#### [What this task involves]
Copy every one of the lines below word for word, but leave the pictures out.

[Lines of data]
====
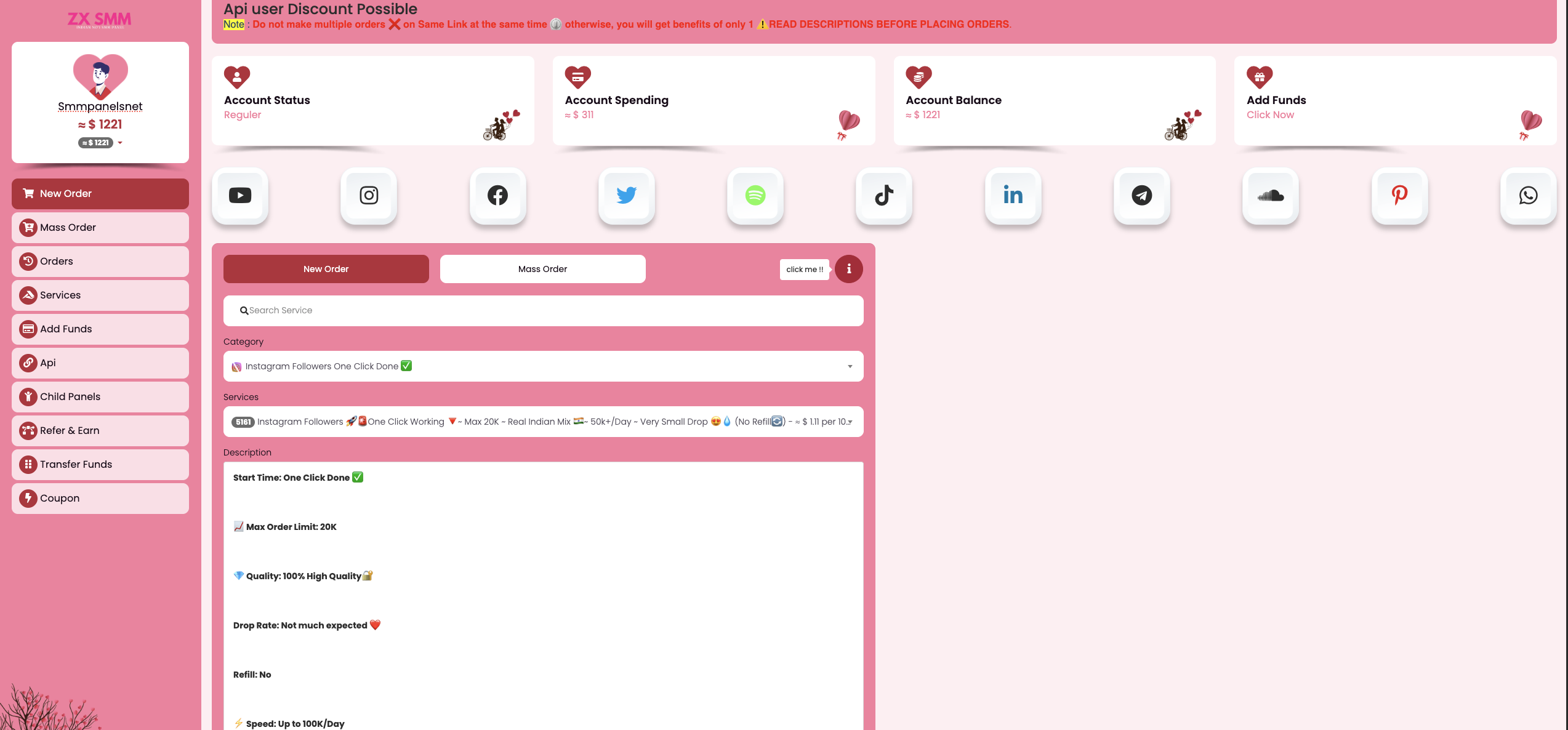The width and height of the screenshot is (1568, 730).
Task: Expand the Category dropdown
Action: (x=543, y=366)
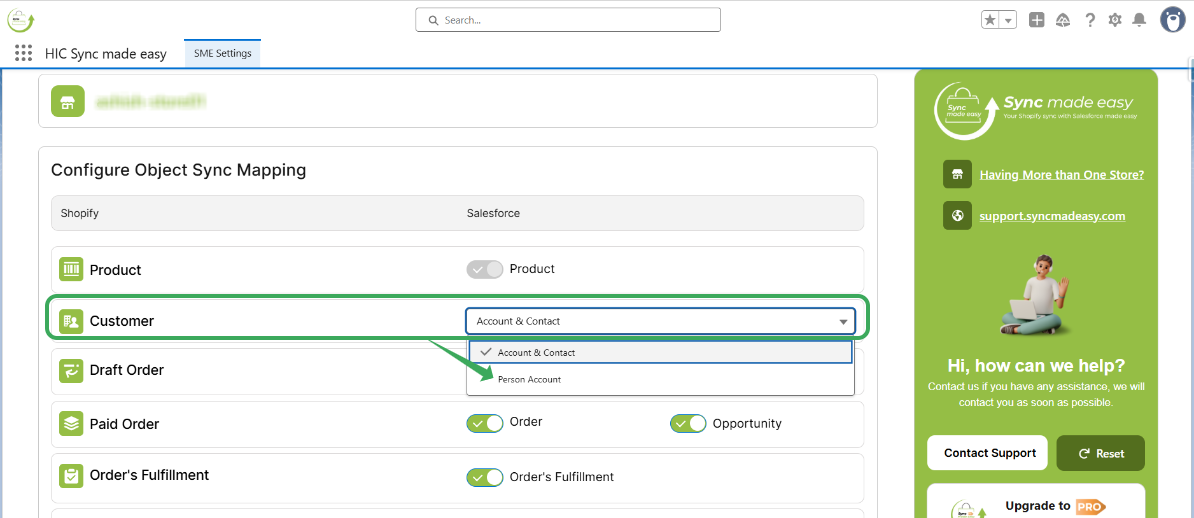Open the App Launcher grid icon
The height and width of the screenshot is (518, 1194).
24,53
====
#### [Correct output]
The width and height of the screenshot is (1568, 730).
Task: Expand the Category dropdown
Action: (x=543, y=366)
Open the App Launcher grid icon
The height and width of the screenshot is (518, 1194).
24,53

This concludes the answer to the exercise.